Снаружи, оторвав княжича от мрачных раздумий, раздался глухой перестук копыт. Звякнуло стремя, и шёпотом, чтоб не разбудить хозяина, закричал на подъехавшего всадника верный слуга:
— Куда, куда прёшь, окаянный! Князь почивать изволит. Поворачивай, откуда явился! Говорят тебе, не велено!
— Полно тебе, Иван, — громко сказал Ярослав. — Не сплю я. Впусти!
Откинув полог, в шатёр вошёл ертоульный Герасим — широкоплечий, высокий, чернобородый, немного похожий на цыгана мужик. Был он беглый откуда-то с Волги — из-под Нижнего, что ли, — и последние десять лет служил в порубежной страже на юге, под началом князя Воротынского. Лет пять назад крымчаки увели у него жену, и Герасим ненавидел их лютой ненавистью. Порубил он их после того без счёта и всё никак не мог успокоиться, насытиться вражьей кровью. Вот и ныне, невзирая ни на что, был он едва ли не единственным во всём войске человеком, коего предстоящая кровавая сеча не печалила и не пугала, а только радовала. В то, что Девлет-Гирей возьмёт Москву, он не верил ни минуты, смерти не боялся, славы не искал, а просто радовался случаю срубить на всём скаку ещё сколько-то лихих татарских наездников.
— Что, лазутчика взяли? — спросил князь.
Герасим с сомнением покачал кудлатой головой.
— Да нет как будто. Вроде не татарин, а наш, русский. Вышел из леса и прямо к нам…
— Так что за беда? — удивился Ярослав. — Хочет крымчаков бить — милости просим. Выдайте ему саблю, кашей попотчуйте… Да что я объясняю, тебе и самому не впервой!
— Да сабля-то у него и так имеется, — хмыкнув, сообщил Герасим. — Он, вишь, к самому воеводе просится. Вынь да положь ему князя Михайлу Иваныча!
— Ишь ты, князя ему подавай, — усмехнулся Ярослав.
— Говорит, с важным донесением, — уточнил Герасим.
— А ну, веди его сюда, — приказал Загорский. — Поглядим, что за птица.

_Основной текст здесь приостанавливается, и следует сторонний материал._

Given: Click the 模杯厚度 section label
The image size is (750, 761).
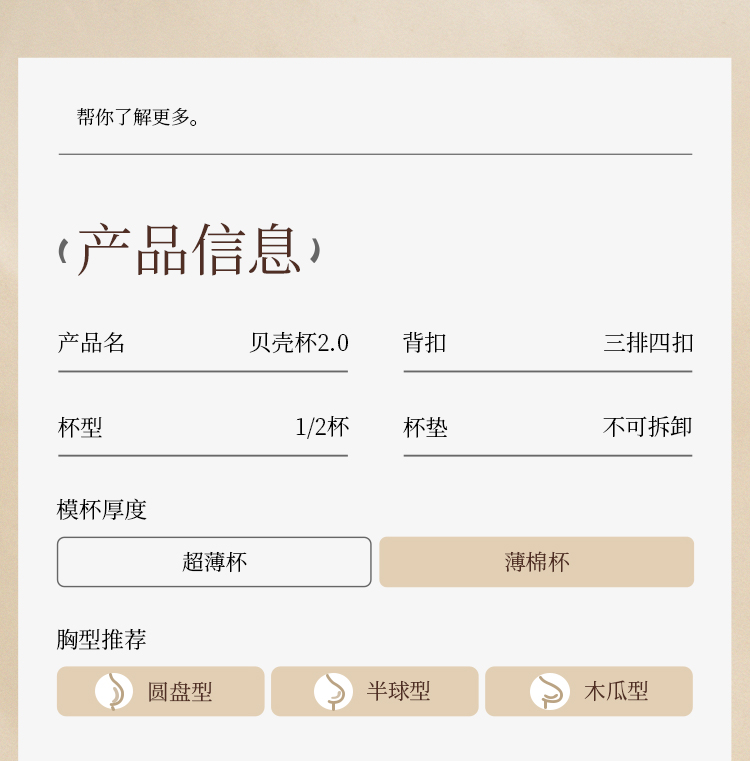Looking at the screenshot, I should click(x=102, y=510).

Герасим высунулся наружу и поманил кого-то рукой. Мимо него в шатёр протиснулся огромный, как матёрый медведь, мужик, до самых глаз заросший спутанной русой бородой. Длинный сабельный шрам, начинаясь от левой брови, шёл у него через глаз и терялся в бороде; вид у мужика был дикий, лесной, а одежда из звериных шкур только усиливала сходство с медведем. На боку и впрямь висела сабля, с виду недурная, а за верёвкой, что заменяла пояс, торчали широкий нож в ножнах из медвежьей шкуры и топор с потемневшим топорищем и сточенным лезвием. Из-за плеча выглядывал конец короткого лука; по всему было видно, что на войну мужик собирался всерьёз и что управляться с оружием он умеет.